3.2. Effects of Geographical Location, Extraction Technique, and Solvent Type on Polyphenol Recovery and Antioxidant Capacity in A. unedo L. Leaves
The results of the descriptive statistical analysis provide valuable insights into the variability and central tendencies of the bioactive and antioxidant parameters measured across the 36 samples (Table 5). Here, CV% summarizes the overall dispersion of values across all extraction conditions (global variability), while within-extract analytical variability was estimated from triplicate measurements and is not what Table 5 reports. The Total Phenolic Content (TPC) exhibited the highest mean value (55.94 mg GAE g^−1^) among all parameters, accompanied by a notably high standard deviation and coefficient of variation (CV% = 97.09), indicating substantial heterogeneity within the dataset. The wide confidence interval (CI: 37.56–74.32 mg g^−1^) further supports the diversity in phenolic content, likely due to environmental or genetic factors influencing secondary metabolite production [30]. For instance, studies have reported TPC values ranging from 94.51 ± 0.08 to 141.72 ± 0.56 mg GAE g^−1^ extract, depending on the solvent used [31]. Another study reported an average TPC of 61.95 mg GAE g^−1^ dry weight in A. unedo leaf extracts [32]. The variability in TPC underscores the importance of optimizing all variable parameters to maximize the yield of bioactive compounds from A. unedo leaves. Factors such as geographical location, extraction technique and extraction solvent type should be carefully considered to enhance the efficiency of phenolic extraction. Understanding these variables is essential for the effective utilization of A. unedo leaf extracts in industry applications, where high phenolic content is often associated with potent antioxidant properties.
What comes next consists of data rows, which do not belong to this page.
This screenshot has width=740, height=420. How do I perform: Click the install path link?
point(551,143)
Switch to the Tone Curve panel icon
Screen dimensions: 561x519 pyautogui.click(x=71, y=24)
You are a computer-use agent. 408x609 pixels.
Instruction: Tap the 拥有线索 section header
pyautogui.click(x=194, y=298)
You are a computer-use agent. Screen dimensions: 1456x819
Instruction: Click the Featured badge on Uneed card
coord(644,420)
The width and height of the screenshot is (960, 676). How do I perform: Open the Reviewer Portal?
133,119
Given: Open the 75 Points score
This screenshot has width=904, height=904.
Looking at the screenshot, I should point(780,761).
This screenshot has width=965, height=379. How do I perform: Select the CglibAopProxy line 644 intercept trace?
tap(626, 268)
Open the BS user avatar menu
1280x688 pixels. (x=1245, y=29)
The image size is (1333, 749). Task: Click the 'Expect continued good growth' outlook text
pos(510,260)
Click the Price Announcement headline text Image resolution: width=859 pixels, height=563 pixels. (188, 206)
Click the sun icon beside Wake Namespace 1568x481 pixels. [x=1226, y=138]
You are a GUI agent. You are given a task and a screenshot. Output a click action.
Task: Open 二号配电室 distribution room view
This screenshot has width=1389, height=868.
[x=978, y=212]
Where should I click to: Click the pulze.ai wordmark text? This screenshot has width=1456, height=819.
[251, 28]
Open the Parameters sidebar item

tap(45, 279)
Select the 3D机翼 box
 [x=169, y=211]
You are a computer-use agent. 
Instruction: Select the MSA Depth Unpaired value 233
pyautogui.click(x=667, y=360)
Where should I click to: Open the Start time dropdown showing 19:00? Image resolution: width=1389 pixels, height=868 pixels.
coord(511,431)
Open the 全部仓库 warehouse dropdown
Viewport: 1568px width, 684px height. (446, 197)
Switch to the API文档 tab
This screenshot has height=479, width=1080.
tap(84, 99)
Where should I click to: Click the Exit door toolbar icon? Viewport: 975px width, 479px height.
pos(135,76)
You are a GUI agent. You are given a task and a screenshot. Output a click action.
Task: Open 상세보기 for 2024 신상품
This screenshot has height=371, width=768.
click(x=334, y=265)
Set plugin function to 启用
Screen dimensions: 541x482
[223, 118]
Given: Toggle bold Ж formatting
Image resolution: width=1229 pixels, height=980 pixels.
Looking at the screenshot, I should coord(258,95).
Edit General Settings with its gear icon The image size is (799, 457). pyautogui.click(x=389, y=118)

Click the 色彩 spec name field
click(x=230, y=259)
Hydroxycinnamic acids (HCA) and flavonols (FL) followed similar trends with mean values of 15.17 mg g^−1^ and 10.76 mg g^−1^, and CVs of 0.87 and 0.83, respectively. These high CVs suggest considerable diversity in the accumulation of secondary metabolites, potentially driven by differential gene expression and metabolic fluxes under various growing conditions [33]. The mean values fall within the expected ranges reported for diverse cultivars and environmental settings [34]. The content of condensed tannins (CT) was also marked by high variability (mean = 18.38 mg g^−1^; CV = 0.90), supporting the notion that proanthocyanidin biosynthesis is highly responsive to both endogenous and exogenous stimuli [35]. The wide range between the minimum and maximum values for CT (2.19–56.26 mg g^−1^) emphasizes the importance of selection for genotypes with desirable phytochemical profiles. For instance, a study reported average contents of 24.81 ± 0.24 mg 100 g^−1^ for hydroxycinnamic acids, 44.23 ± 0.40 mg 100 g^−1^ for condensed tannins, and 12.06 ± 0.18 mg 100 g^−1^ for flavonols in A. unedo fruit extracts [36]. These findings suggest that hydroxycinnamic acids and condensed tannins are more abundant in A. unedo leaf and fruit extracts compared to flavonols, which are present in smaller quantities.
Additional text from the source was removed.